- [WHAT YOU WILL DO]
Copy the entries below word for word, leaving out the pictures.

- [ENTRIES SHOWN]
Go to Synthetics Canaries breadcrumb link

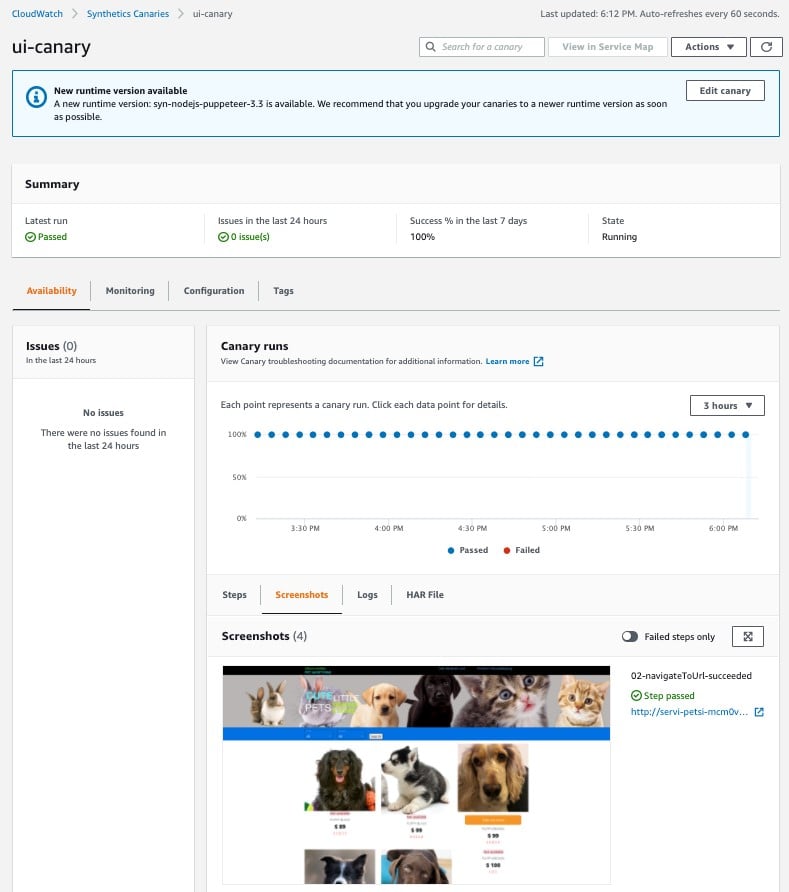coord(128,14)
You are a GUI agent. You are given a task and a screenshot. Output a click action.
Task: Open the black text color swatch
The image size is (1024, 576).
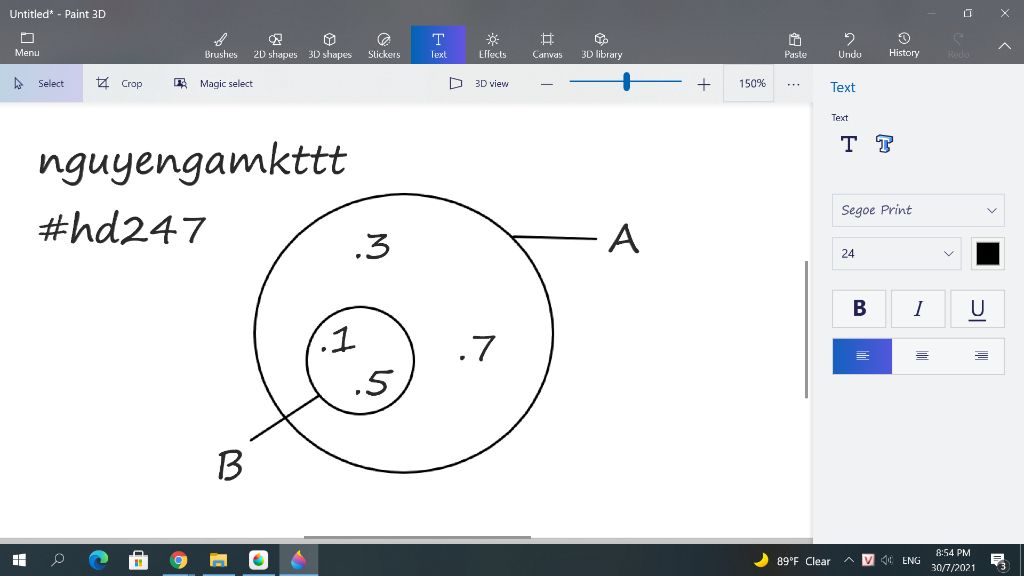pos(987,253)
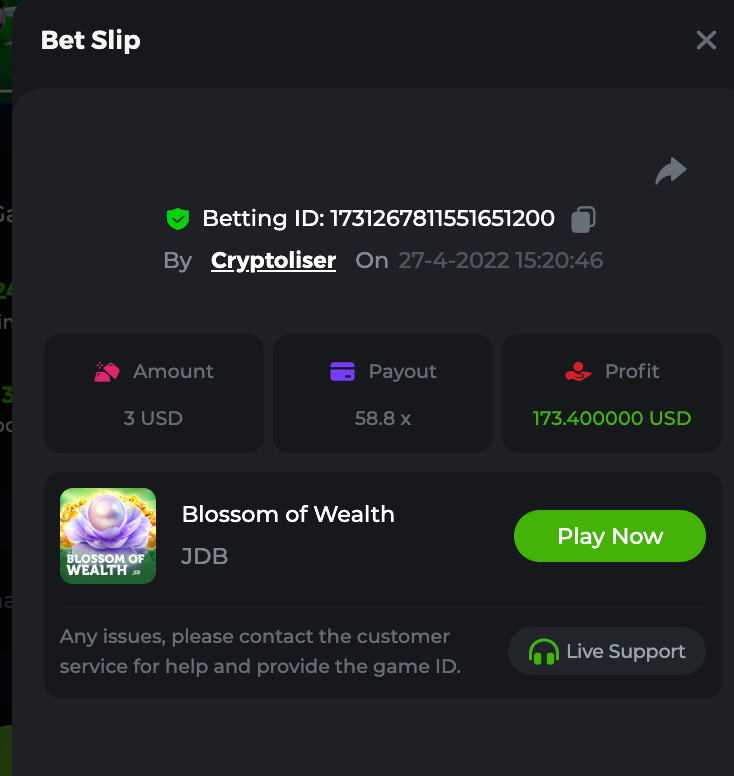This screenshot has height=776, width=734.
Task: Click the JDB provider label
Action: [205, 556]
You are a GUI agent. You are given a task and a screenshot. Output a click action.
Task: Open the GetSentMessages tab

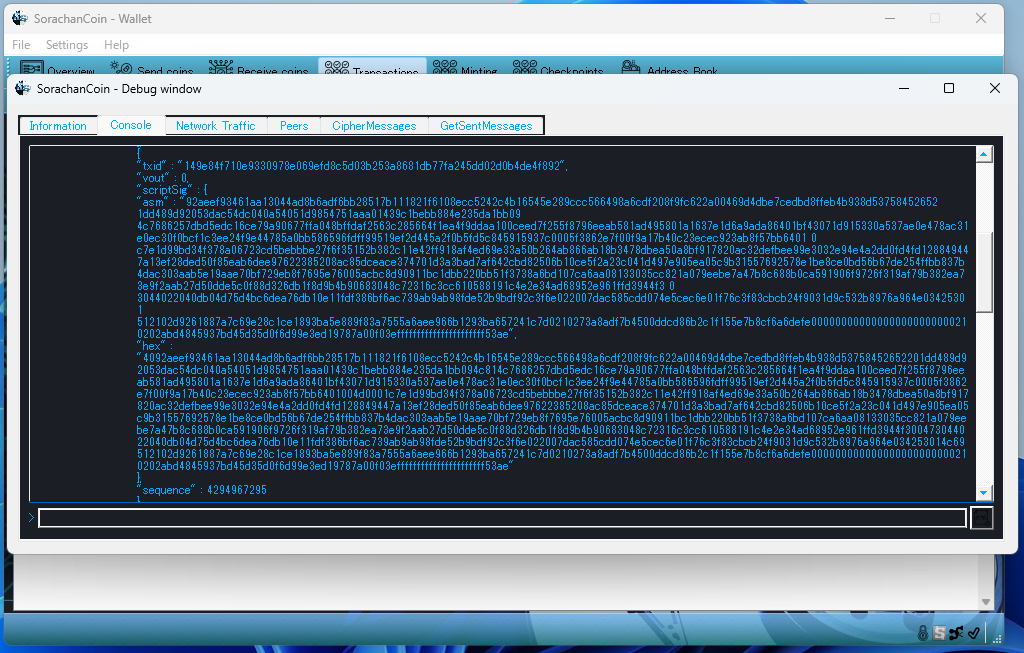486,126
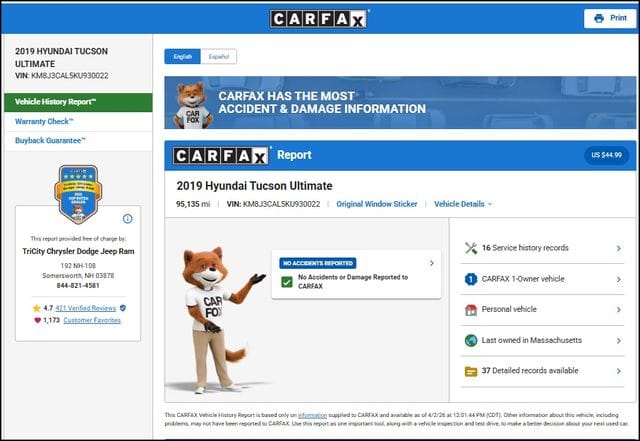
Task: Switch language to Español
Action: (219, 57)
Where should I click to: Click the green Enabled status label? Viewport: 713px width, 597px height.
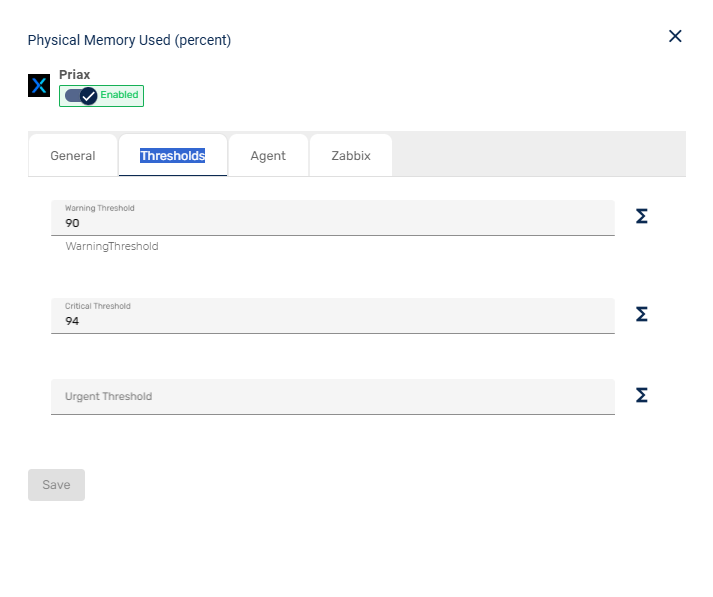click(119, 96)
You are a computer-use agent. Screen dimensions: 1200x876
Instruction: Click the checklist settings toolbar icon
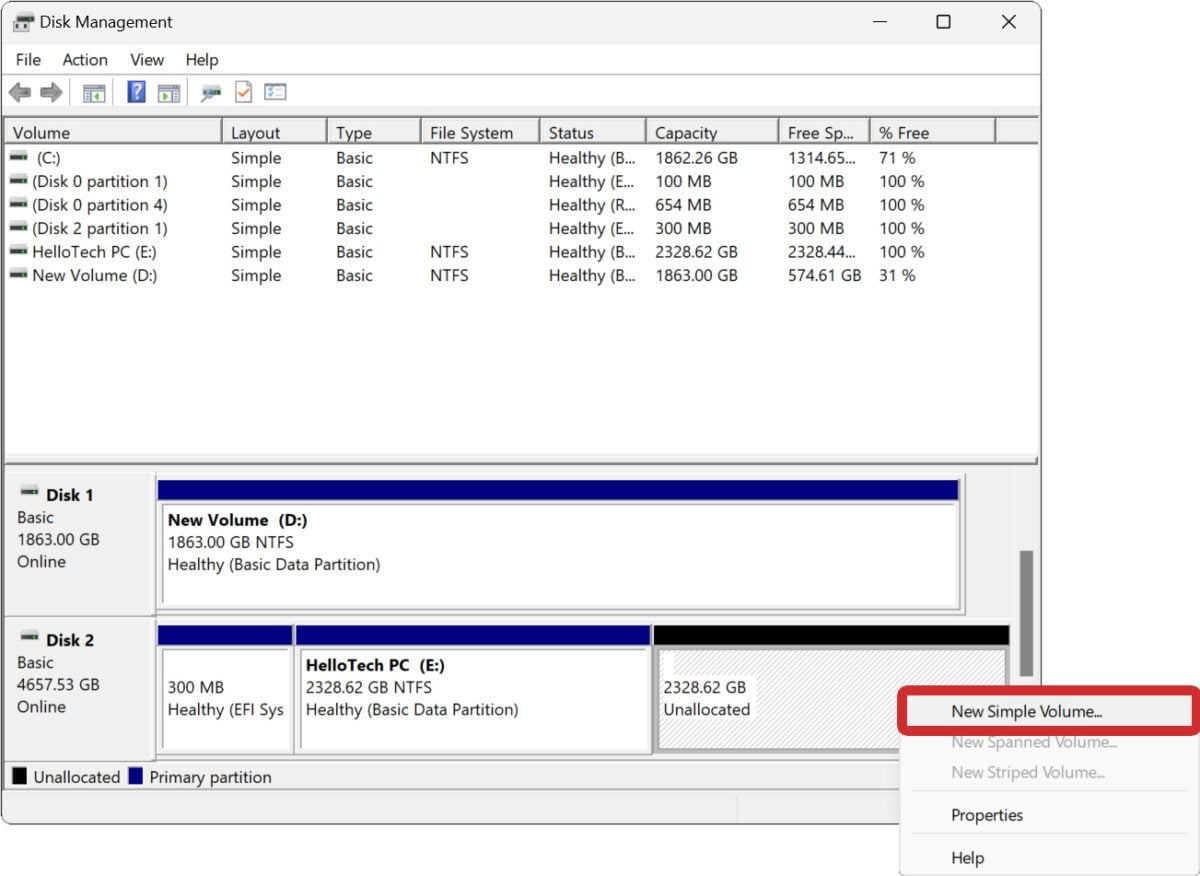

- [WORKED ANSWER]
Go to Synthetics Canaries breadcrumb link

coord(128,14)
You are a GUI agent. You are given a task and a screenshot. Output a click action.
Task: Open the black text color swatch
The image size is (1024, 576).
pos(987,253)
This screenshot has height=776, width=734.
Task: Click the JDB provider label
Action: [205, 556]
You are a GUI agent. You are given a task and a screenshot. Output a click action.
Task: Open the GetSentMessages tab

486,126
Task: Switch language to Español
Action: (219, 57)
Where should I click to: Click the green Enabled status label? Viewport: 713px width, 597px height.
click(119, 96)
You are a computer-use agent. Screen dimensions: 1200x876
Instruction: Click the checklist settings toolbar icon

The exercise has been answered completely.